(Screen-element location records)
_ _ _ _ _ _ _

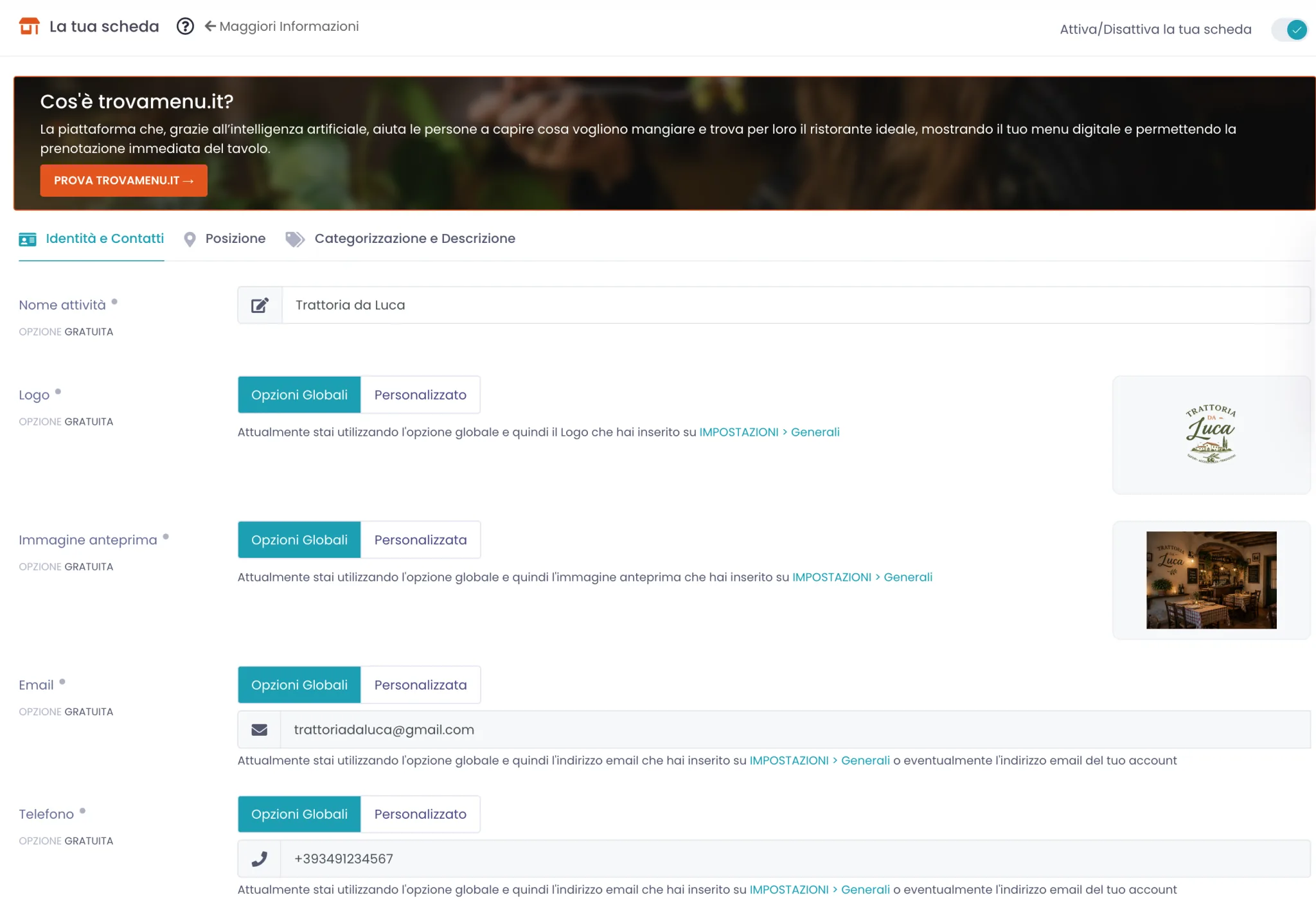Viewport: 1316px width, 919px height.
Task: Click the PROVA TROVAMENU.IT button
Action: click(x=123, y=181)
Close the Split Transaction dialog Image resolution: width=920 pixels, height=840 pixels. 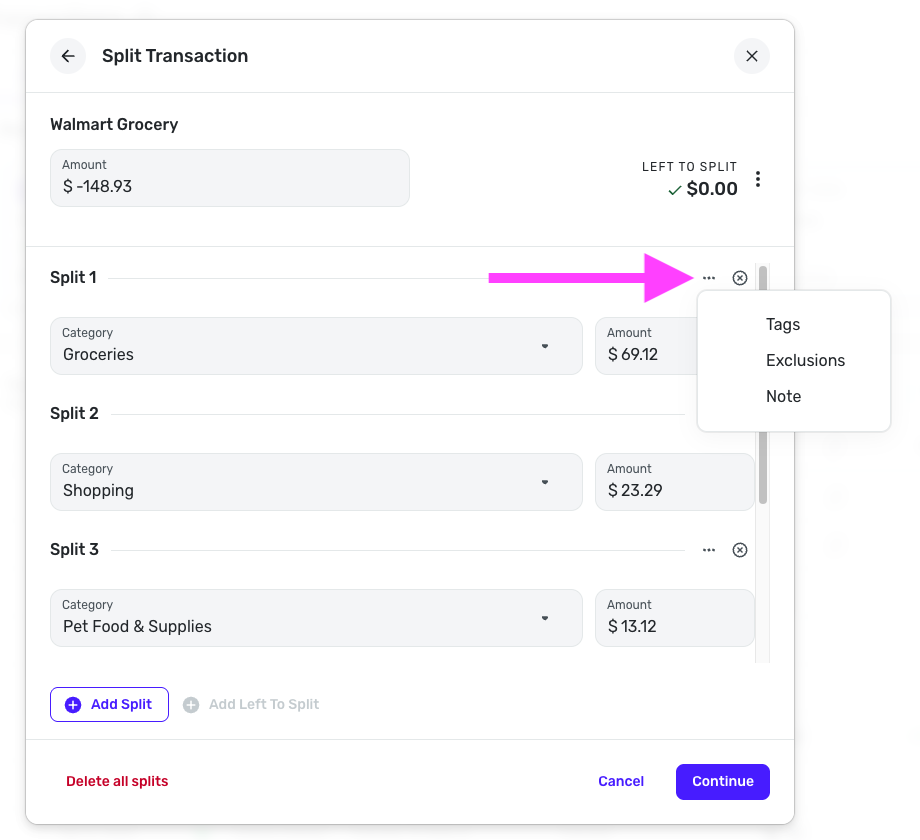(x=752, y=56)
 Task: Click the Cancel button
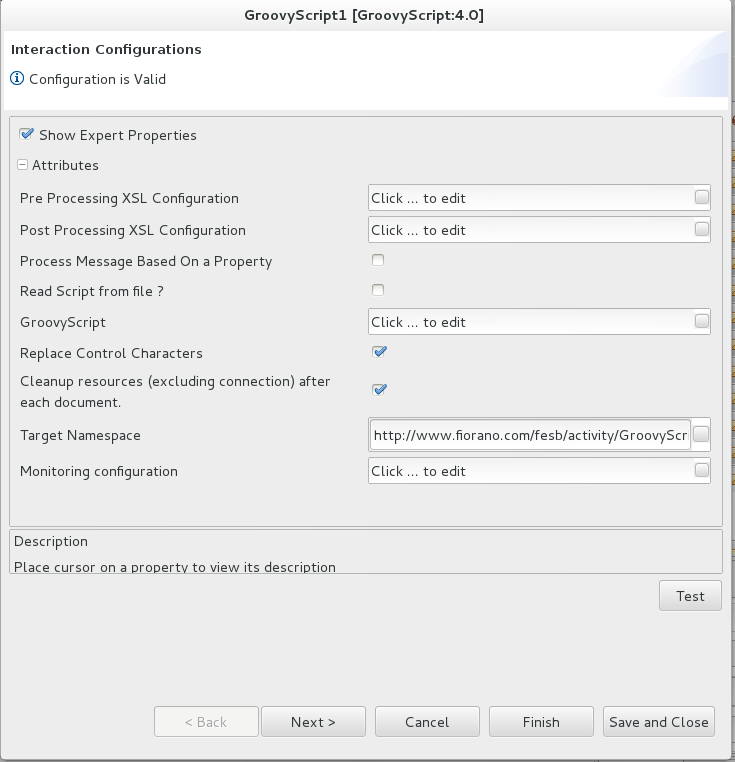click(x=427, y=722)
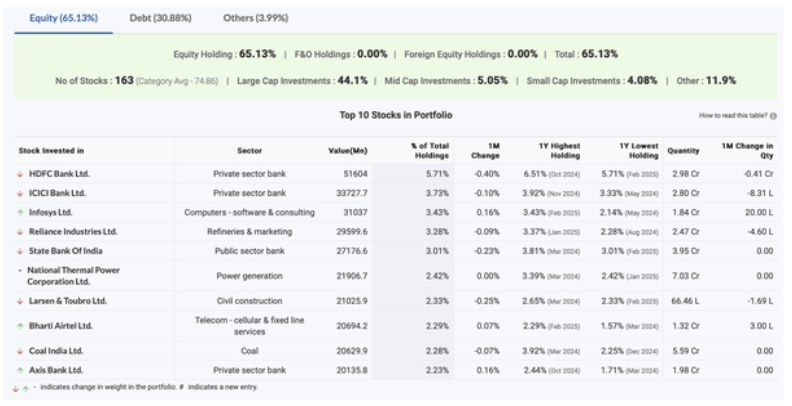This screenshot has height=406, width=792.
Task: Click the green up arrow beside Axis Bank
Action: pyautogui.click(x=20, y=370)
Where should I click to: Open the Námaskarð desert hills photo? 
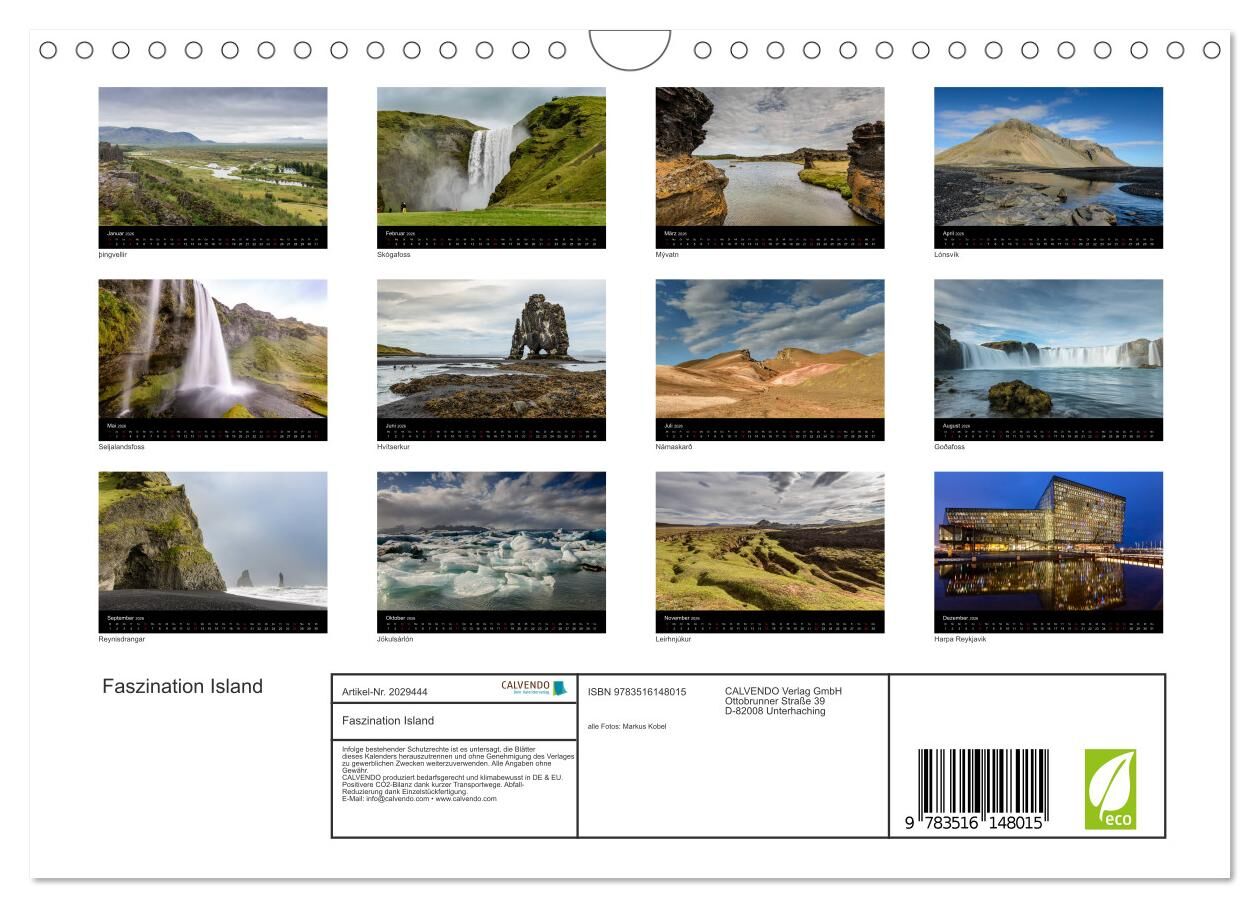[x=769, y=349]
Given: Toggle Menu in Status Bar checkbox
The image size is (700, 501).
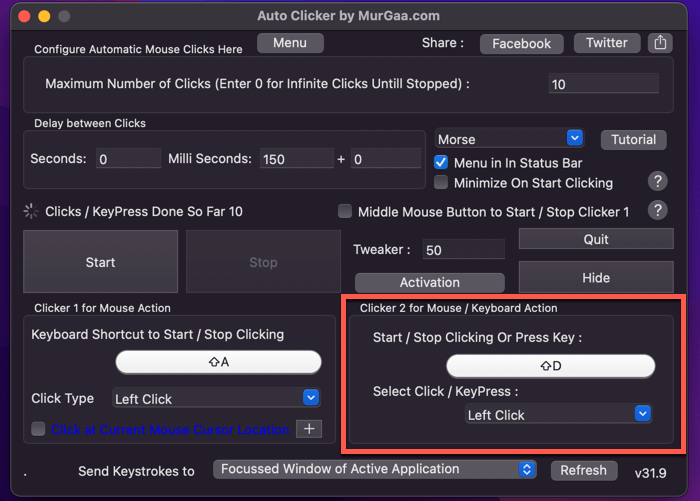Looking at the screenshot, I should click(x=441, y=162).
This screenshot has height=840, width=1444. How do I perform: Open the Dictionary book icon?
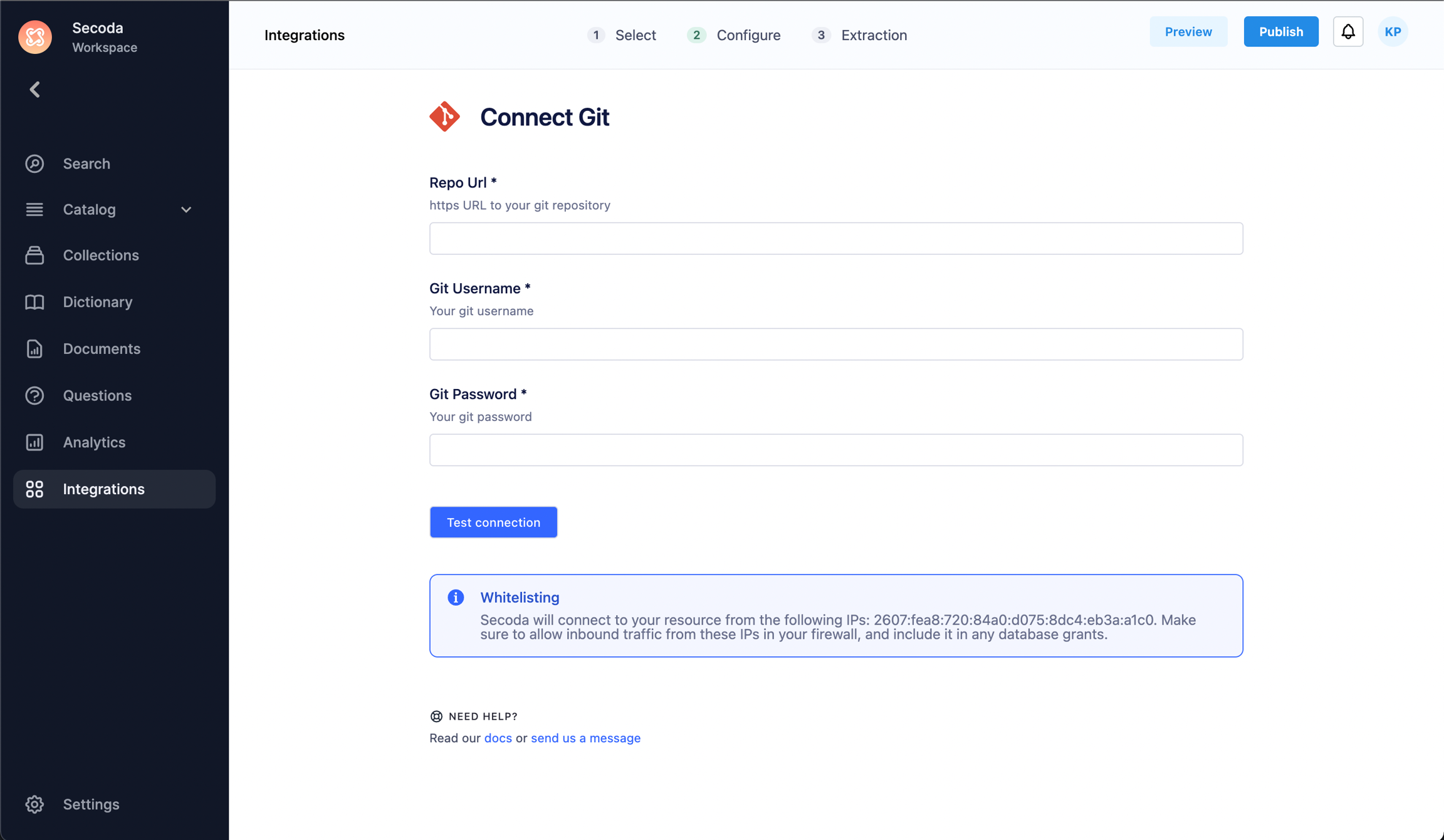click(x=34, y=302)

_ _ _ _ _ _ _

__GIVEN REQUEST__. Convert the part of the items that opens with the line containing "This screenshot has height=840, width=1444." and runs through the end of the items into a Markdown table with the columns Row and Line. Use one numbered row per line, skip blank lines, and leave the pictures out.

__THE OUTPUT__.
| Row | Line |
|---|---|
| 1 | This screenshot has height=840, width=1444. How do I perform: Open the Dictionary book icon? |
| 2 | click(x=34, y=302) |